| ARTICLE |

** start **

Given your input in addition to Marc's, I'm starting to think that it's worth the trouble(?) of adding to the RSS spec to allow for unique IDs (unless there's a module that includes one now). The IDs could be just GUIDs or they could contain information about the originating site. Maybe a separate identifier should denote the orignating site.
|
| Peter Kaminski
|
71
|
 |
|
05-06-2002 12:58 PM ET (US)
|
|
Ben Hammersley writes, >very interesting visualisation applications here graphically travelling >down threads Alex Shapiro has a very nice applet for generalized visualization of networks that might be nice for a highly-branched, multi-service group of related threads: TouchGraph < http://www.touchgraph.com/>. It's inspirational, at least, to play with such a nice visualizer -- my favorite application so far is the Google Similar Pages Browser. -- Pete http://www.istori.com/peterkaminski
|
| Marc M. Adkins
|
72
|
 |
|
05-06-2002 02:07 PM ET (US)
|
|
If one of the goals is to grab any arbitrary set of messages (say by topic and time frame) and call that a thread than I wonder if we _can_ assign an ID to a thread. It's like assigning a unique ID to a SQL query.
I think we can only assign an ID to a thread that is published somewhere. That is to say, if I have a forum and I decide that these 18 messages constitute a thread it can have an ID which is a combination of my forum's ID and some unique identifier in the context of my forum. Or I can allow any top-level message (not in response to an existing message) to define a new thread. Or whatever.
If you then come along and pull a subset of my thread, that query is not in itself a new thread. If you then publish the results of that query on your own forum then it becomes a new thread, but in the context of your forum.
A little like the distinction between an XML node or document and an XML node list, which is somewhat ephemeral.
---
I have also been thinking about graphical tools for viewing threads and messages. Here's an additional twist:
Consider mind maps and other graphical idea organizing tools. Wouldn't it be great if a set of messages on a forum (possibly/probably in multiple threads or even in multiple forums???) could be viewed/organized as a mind map?
Use case: we all decide to actually build the specification for ThreadML. We go in and organize all the message traffic herein into a mind map (or whatever model makes the most sense). We then add messages to the nodes in the mind map, filling in the (now obvious blanks). From there we create a second projection of the underlying data, which is an outline of the projected specification document. After that, writing the document should be easy (or at least not so hard).

** end **

| RECORDED DATA |

** start **

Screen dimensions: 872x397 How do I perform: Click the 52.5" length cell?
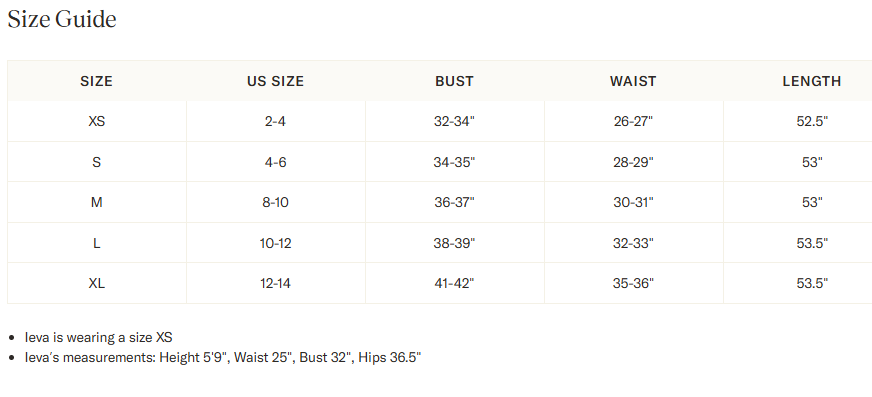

** end **

| PROBLEM REQUIREMENTS |
Continue the forum thread on ThreadML from the point where it stops. The listing has no connection to the forum thread on ThreadML.

| WRITTEN RESPONSE |
I found a nice site with a lot of different "mind map-like" diagrams but I can't find the linkage right now.
|
| Ben Hammersley
|
73
|
 |
|
05-06-2002 02:45 PM ET (US)
|
|
> If one of the goals is to grab any arbitrary set of > messages (say by topic and time frame) and call that a > thread than I wonder if we _can_ assign an ID to a > thread.
I think you can - you just have to make the ID extensible: the id represents not just the message's URI, and it's position in the thread and the UID of the discussion itself (ie. the ultimate root post), but also the UID of the most root-post post on that system...
So if I grab a branch of a thread and use it elsewhere, it may look like a new thread - it may even act like a new thread, but the UIDs of new messages would contain the UID of their post-split root post, which in turn contains the UID of the original root post.
This would also allow the newly created thread, made from the cutting so to speak, to eventually be reassociated with the genuine root post, with everything in its right place.
Does that make sense?
|
| Marc M. Adkins
|
74
|
 |
|
05-06-2002 03:08 PM ET (US)
|
|
> I think you can - you just have to make the ID extensible: > the id represents not just the message's URI, and it's > position in the thread and the UID of the discussion > itself (ie. the ultimate root post), but also the UID of > the most root-post post on that system...
I'm probably not following you, but it sounds like the UIDs would keep getting longer and longer. Or that they would refer to previous UIDs (which would in turn refer to other UIDs) which would mean that the entire set of UIDs would need to exist forever or the ancestral data would be lost.
I agree that we want to keep the provenance [sic] of each message and thread and so forth. I'm just unsure how it happens efficiently.
Perhaps an example would clarify this? In your copious free time. ;)
|
| Ben Hammersley
|
75
|
 |
|
05-06-2002 03:21 PM ET (US)
|
|
> I'm probably not following you, but it sounds like the UIDs > would keep getting longer and longer. > > Perhaps an example would clarify this? In your copious free > time. ;)
You're right - they would keep getting longer and longer. But they would never be that long, and the additional utility would be of greater value than the cost of another 20, say, characters.I'll try and get an example going. But even with enormous amounts of thread branches, I've a feeling it could be done with a minimum of fuss. It just needs an *evil* encoding scheme. Well, it's worth a thought or two anyway. I'll give it a go.
Question for everyone: how many characters should a UID have max? 20? 50? 100?
|
| Marc M. Adkins
|
76
|
 |
|
05-06-2002 03:50 PM ET (US)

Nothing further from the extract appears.